[Opening Provided records section]

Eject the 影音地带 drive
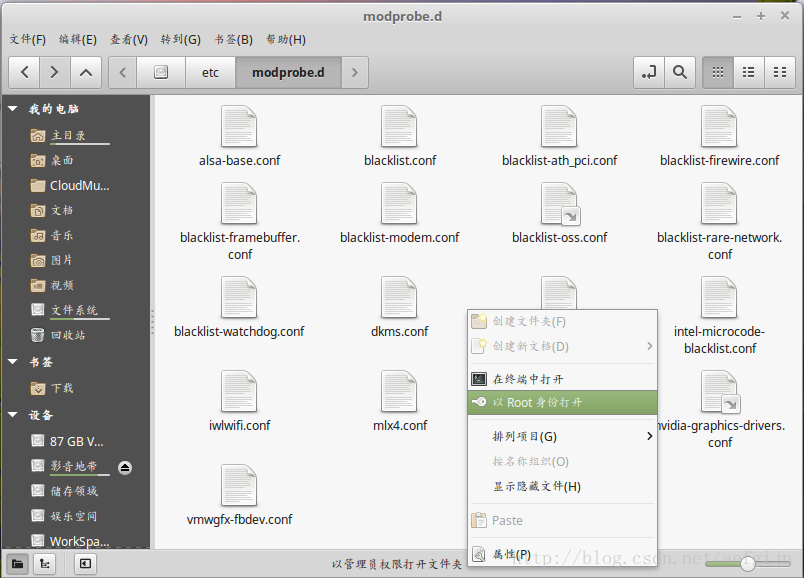 point(126,467)
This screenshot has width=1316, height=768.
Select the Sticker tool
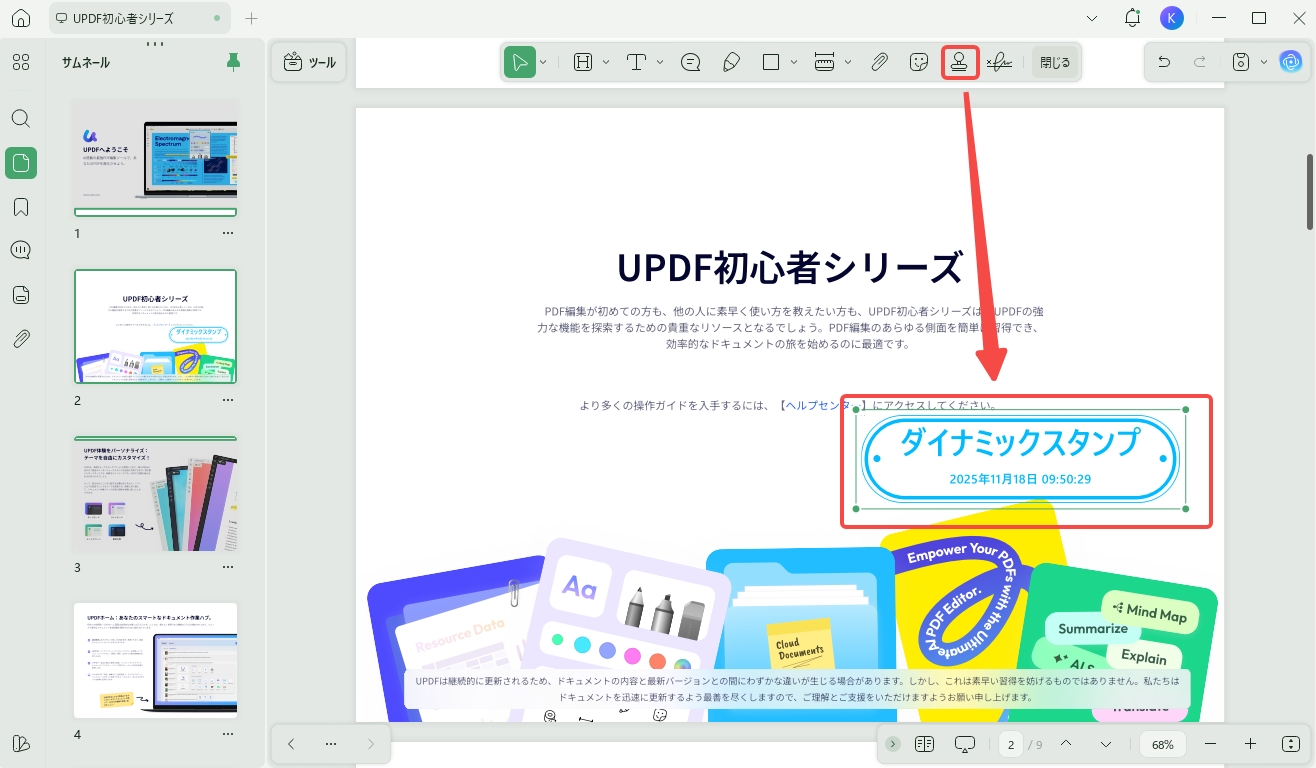[918, 61]
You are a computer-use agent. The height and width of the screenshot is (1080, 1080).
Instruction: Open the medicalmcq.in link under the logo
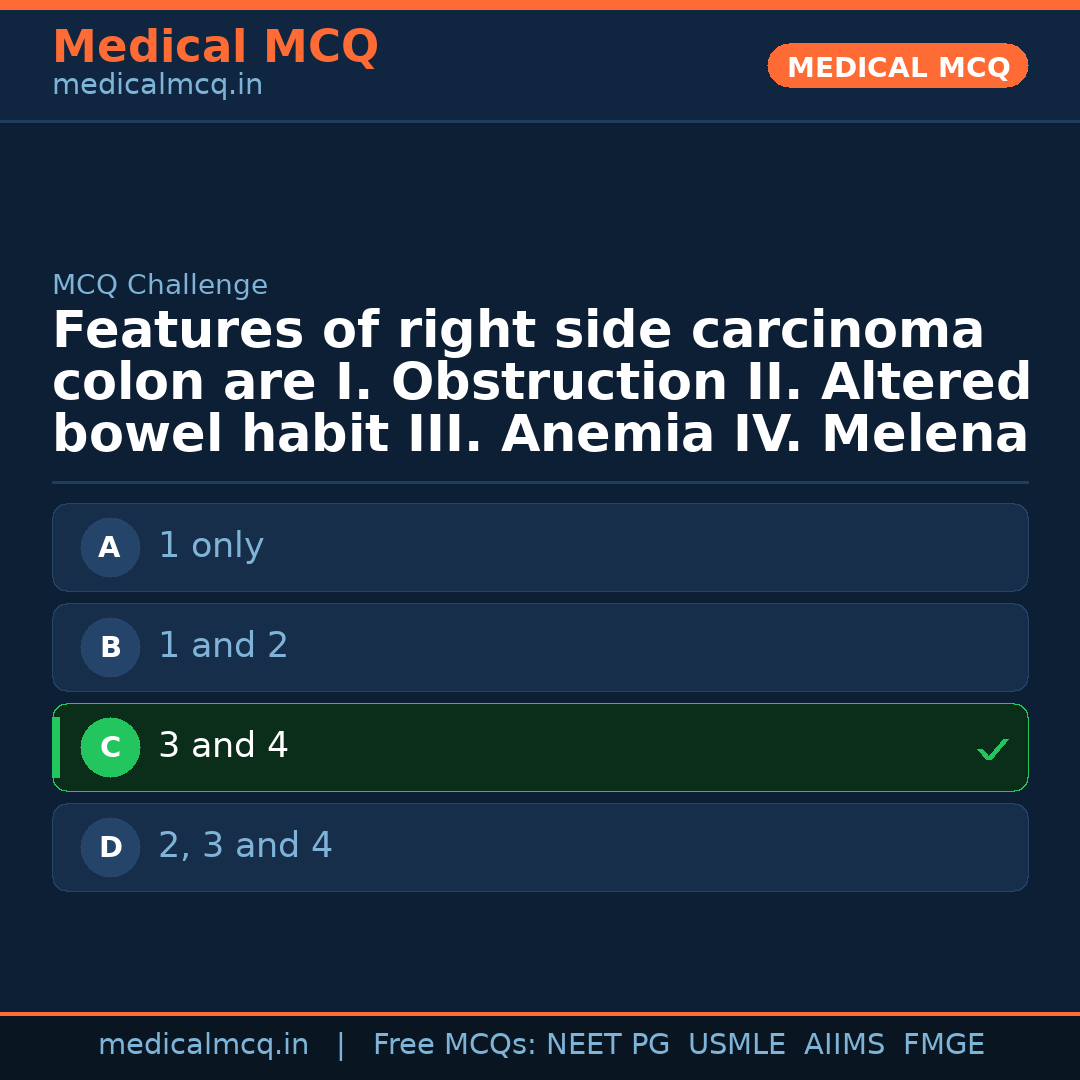pos(156,84)
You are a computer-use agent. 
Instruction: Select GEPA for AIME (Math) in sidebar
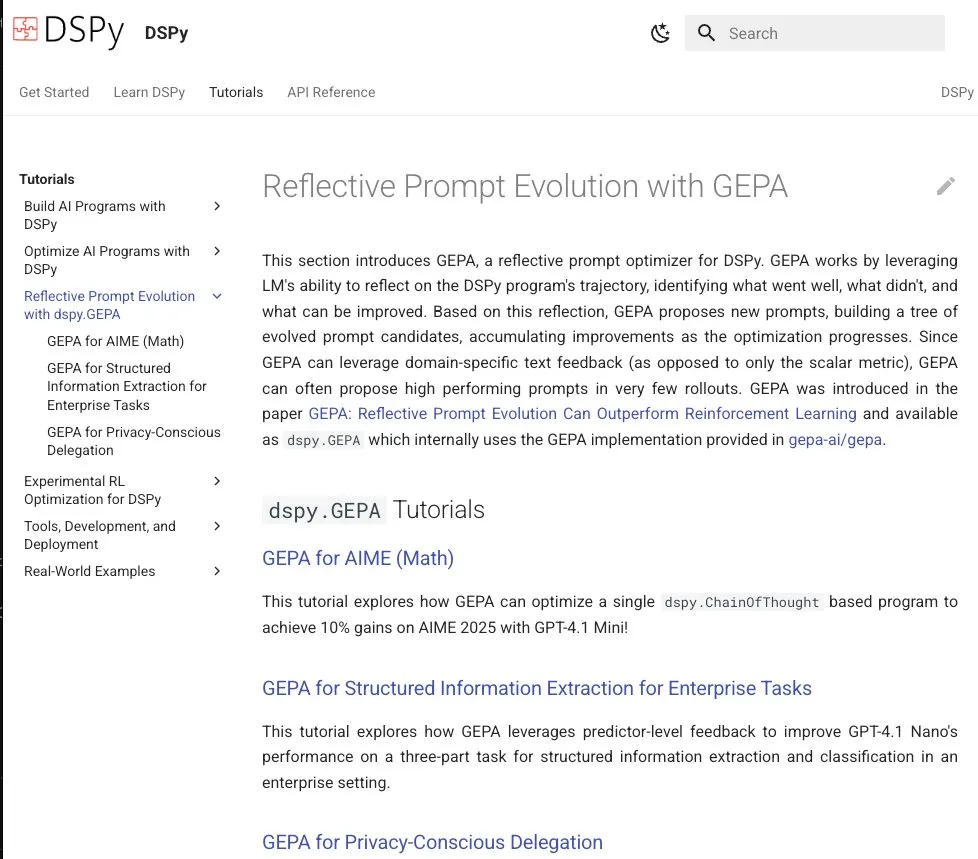coord(115,341)
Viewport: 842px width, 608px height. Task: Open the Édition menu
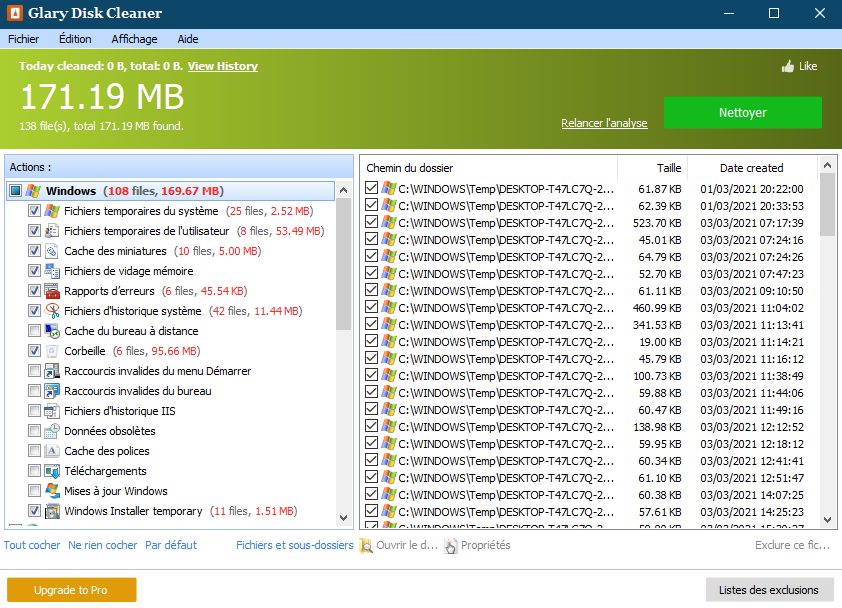click(x=75, y=39)
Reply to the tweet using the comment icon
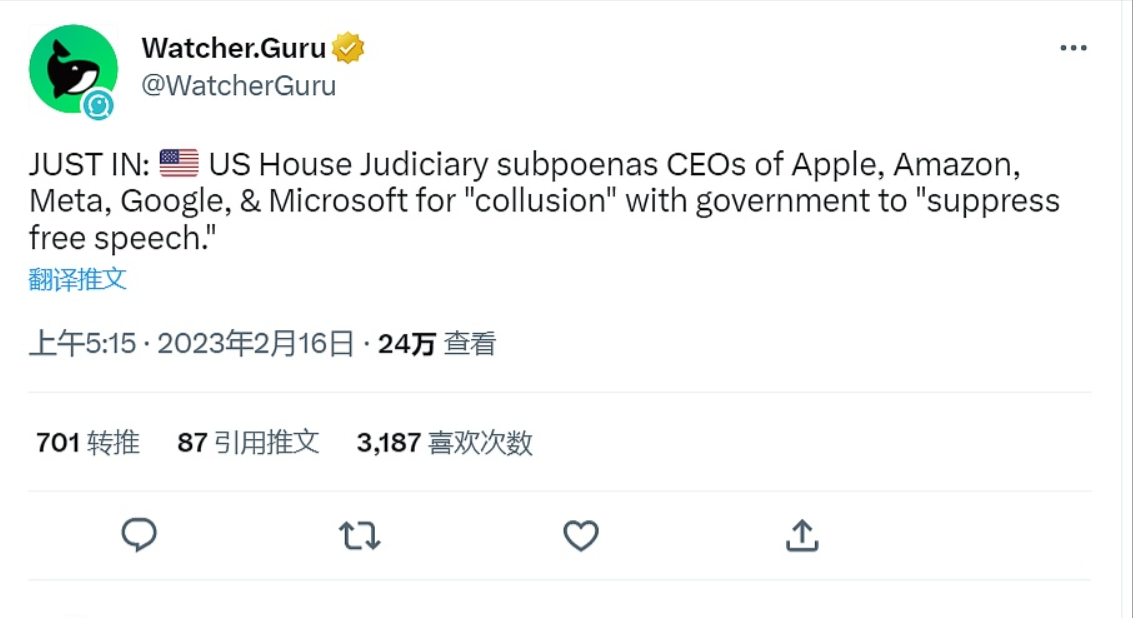The image size is (1133, 618). tap(138, 536)
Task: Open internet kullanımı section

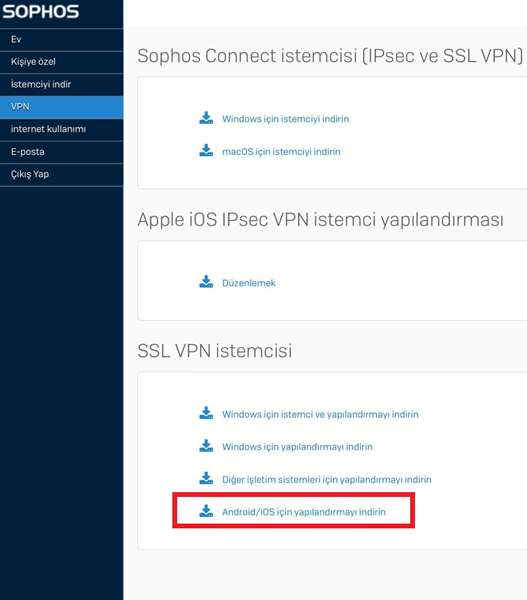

[Closing Provided records section]

> **Your goal**:
Extract word for word every line from the line that contains "Instruction: Select GEPA" to the final line of the data, both included, and nothing else; skip the pictures.

> **Answer to the problem**:
Instruction: Select GEPA for AIME (Math) in sidebar
coord(115,341)
Viewport: 842px width, 608px height. Task: Open the Édition menu
click(x=75, y=39)
Reply to the tweet using the comment icon
The image size is (1133, 618). tap(138, 536)
Task: Open internet kullanımı section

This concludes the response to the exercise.